For the UK distant-waters fleet and the hundreds of families whose livelihoods depend in it, these talks are only the start of a process that will decide whether there will be any distant-waters fishing from the UK on January 1, or indeed ever again. This is not rhetoric: the truth is as simple as that.
Despite the recently signed fisheries framework agreement with Norway, there is currently no legal basis for UK Fisheries’ distant-water vessels to fish cod in the Norwegian Economic Zone (NEZ) from the end of this year (nor off Greenland, the Faroes, Iceland or Svalbard) as it has done for decades. It is therefore absolutely incumbent upon the UK Government to secure this basis.
But here’s the good news: the door is wide open to such a deal – in fact, sources close to the Norwegian government and the fishing industry in Norway have suggested to us that this is precisely what Norway is expecting. But we have to ask.
Any deal we negotiate with the EU on fisheries should lead to the EU relinquishing those fishing rights in third-country waters which are currently allocated to the UK. Then, Norway will be able to directly re-offer us the quotas for the Arctic cod that we currently catch in the NEZ – as they would then be bound to do under international law.
Meanwhile, there will remain significant Norwegian fishing activity in the UK North Sea EEZ. We can use Norwegian vessels’ continued access to ‘pay’ for the quantities we fish, for instance, of Arctic cod in the NEZ. This would be a fair, balanced and logical exchange. In fact, a more favourable balance could be struck in the UK’s favour while retaining the valuable Arctic cod resource that the UK distant waters fleet depends on.
Not only that, tariff-free imports to the UK on all codfish products are essential to the survival of what is left of the fish processing industry in North Norway. So even if access to resources and access to markets are not officially coupled by Norway or by the UK, our skilful negotiators must be encouraged to take their customary global view; which boils down to the mantra “everything depends on everything else”. There is every indication that whatever its starting point, Norway would be content to allow us to continue fishing in the NEZ in return for zero tariffs on codfish exports into the UK.
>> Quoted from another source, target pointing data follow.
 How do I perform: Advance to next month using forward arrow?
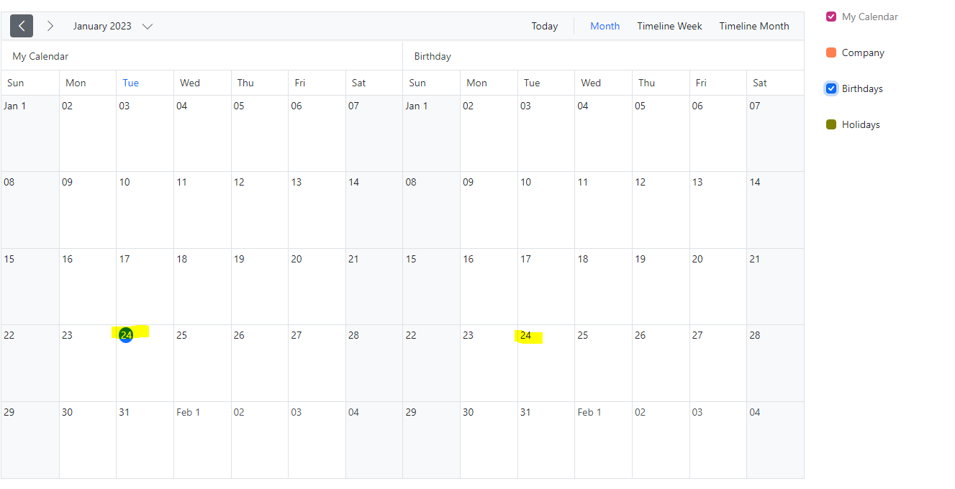point(50,26)
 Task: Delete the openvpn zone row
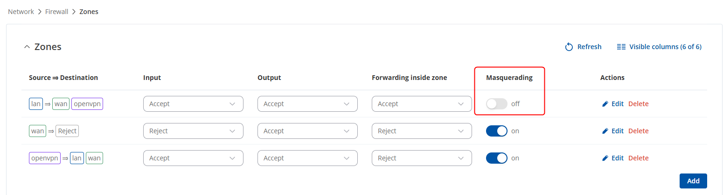638,158
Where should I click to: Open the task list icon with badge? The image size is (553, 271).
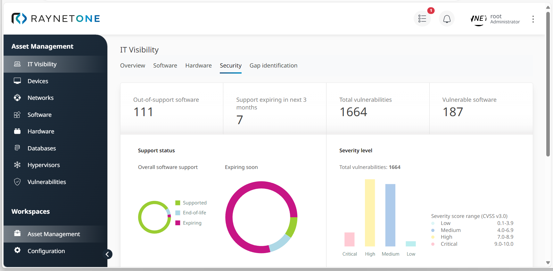[x=422, y=19]
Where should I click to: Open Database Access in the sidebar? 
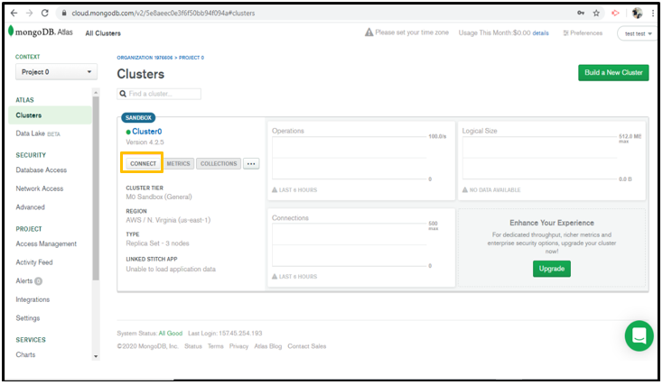(x=41, y=170)
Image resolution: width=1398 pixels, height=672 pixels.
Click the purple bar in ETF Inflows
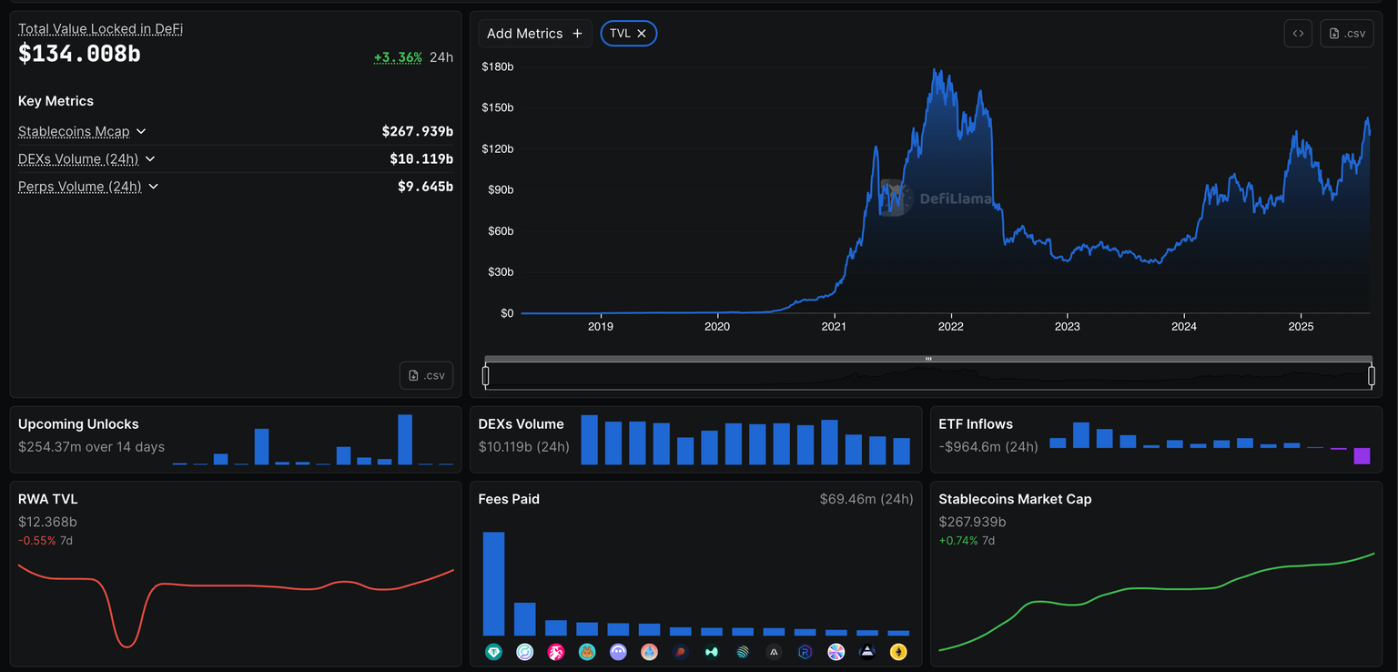pos(1362,456)
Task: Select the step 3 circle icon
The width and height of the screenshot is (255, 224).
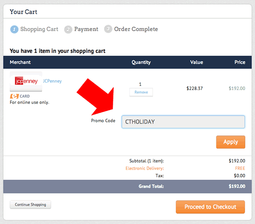Action: tap(108, 29)
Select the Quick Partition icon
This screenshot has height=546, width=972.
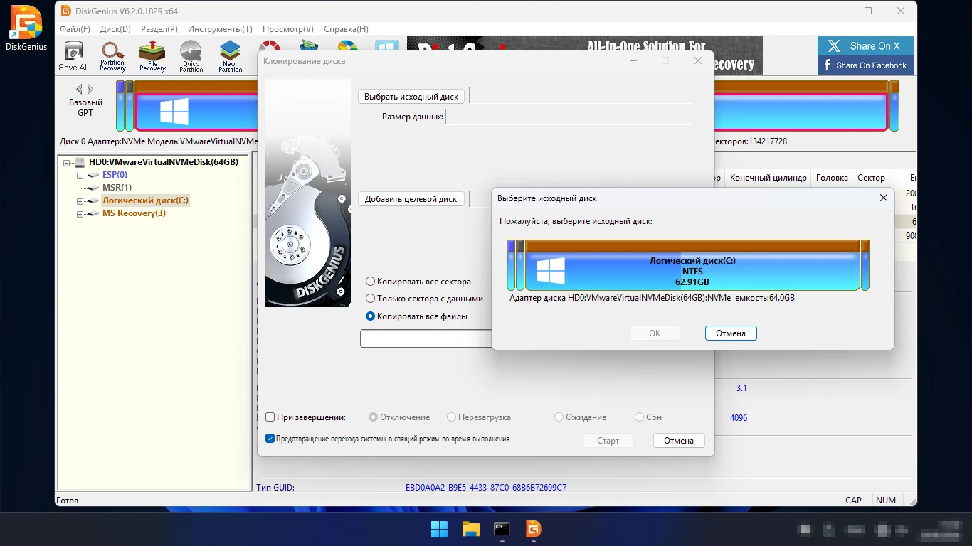click(x=191, y=56)
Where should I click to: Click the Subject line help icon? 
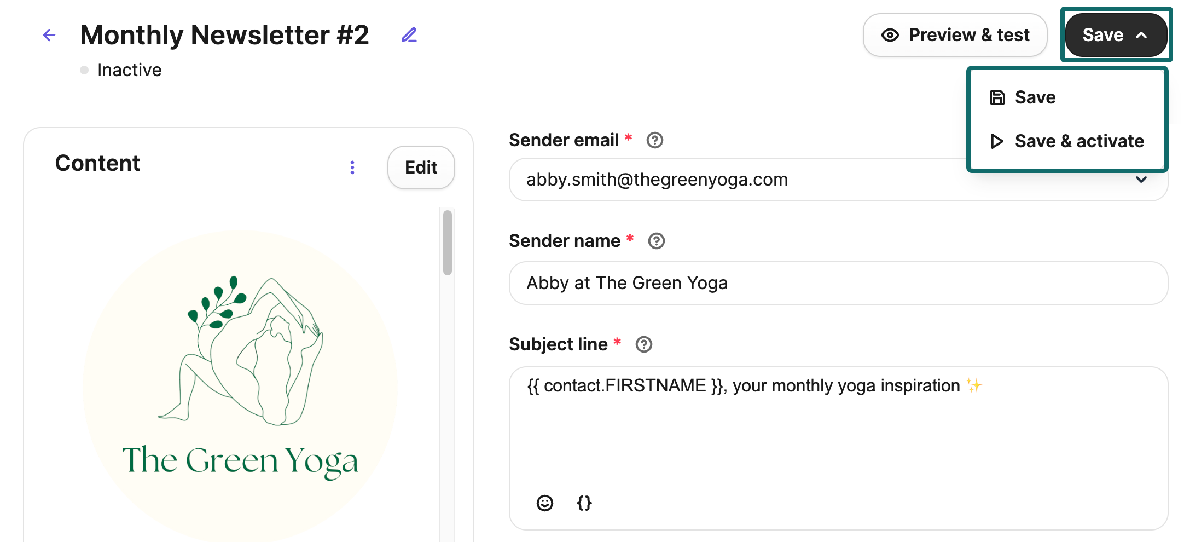coord(643,344)
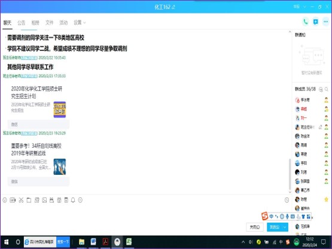This screenshot has height=249, width=332.
Task: Open the emoji picker in chat toolbar
Action: 5,200

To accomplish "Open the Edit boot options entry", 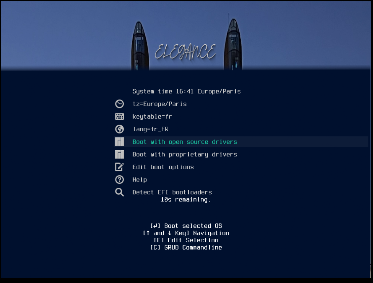I will [163, 167].
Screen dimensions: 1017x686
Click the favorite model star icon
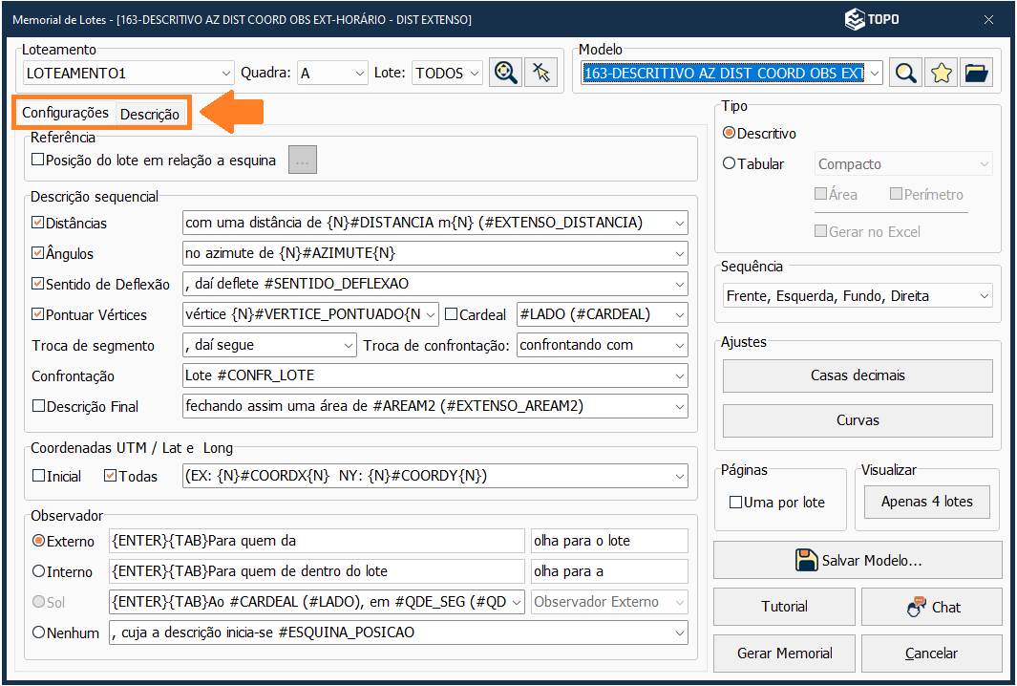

Whether or not we reach a deal with the EU, the UK Government has an “open goal” in front of it for a mutually beneficial arrangement with Norway (and similarly with Greenland, Iceland and the Faroes). Our negotiators can land this deal – they just need the politicians to let them.
Crew members disembark from the freezer trawler Kirkella at Hull on Sunday, December 6, 2020, after what may be the final fishing trip for the UK’s distant-waters fishing industry.